Screen-element location records
_ _ _ _ _

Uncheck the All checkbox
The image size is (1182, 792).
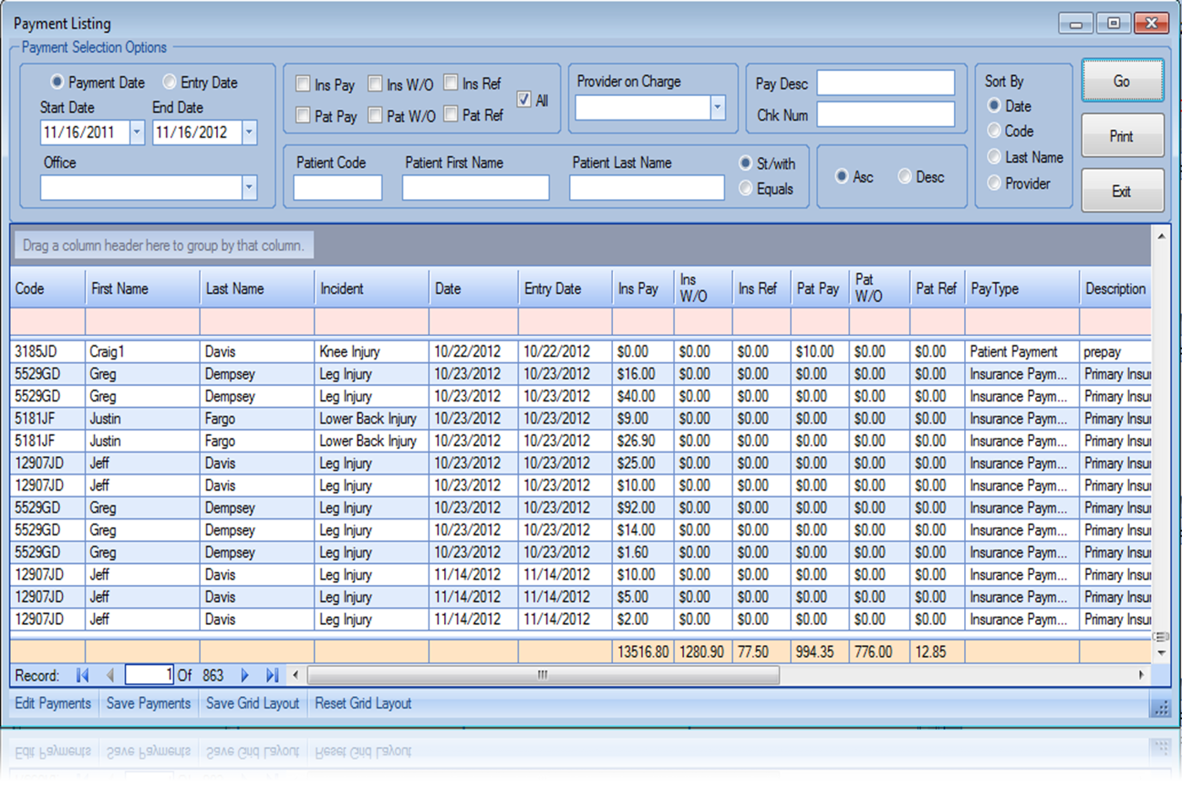click(524, 100)
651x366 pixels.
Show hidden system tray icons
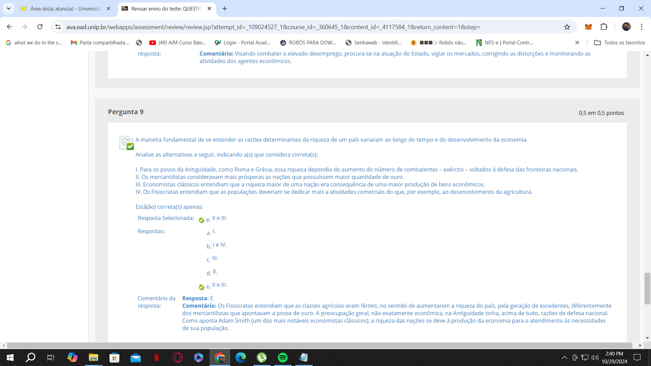(x=564, y=357)
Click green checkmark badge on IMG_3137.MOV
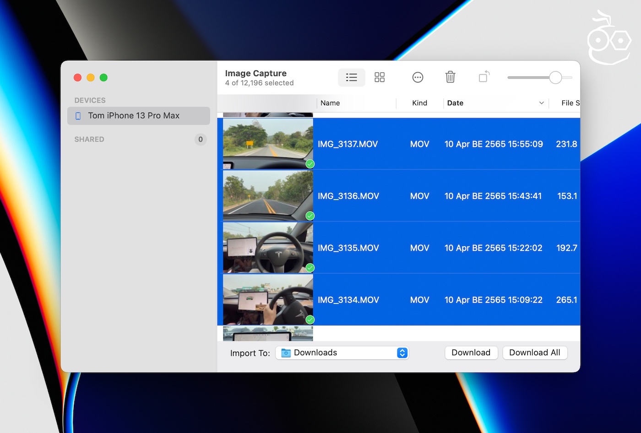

_ _ _ _ _

### Task to complete
Write out all the rows above again, requests included, and shift every coordinate in the answers by adding 62 to it. Leave the pictures out.

### Exercise result
Uncheck the All checkbox
The image size is (1182, 792).
click(586, 162)
651x366 pixels.
Show hidden system tray icons
(x=626, y=419)
Click green checkmark badge on IMG_3137.MOV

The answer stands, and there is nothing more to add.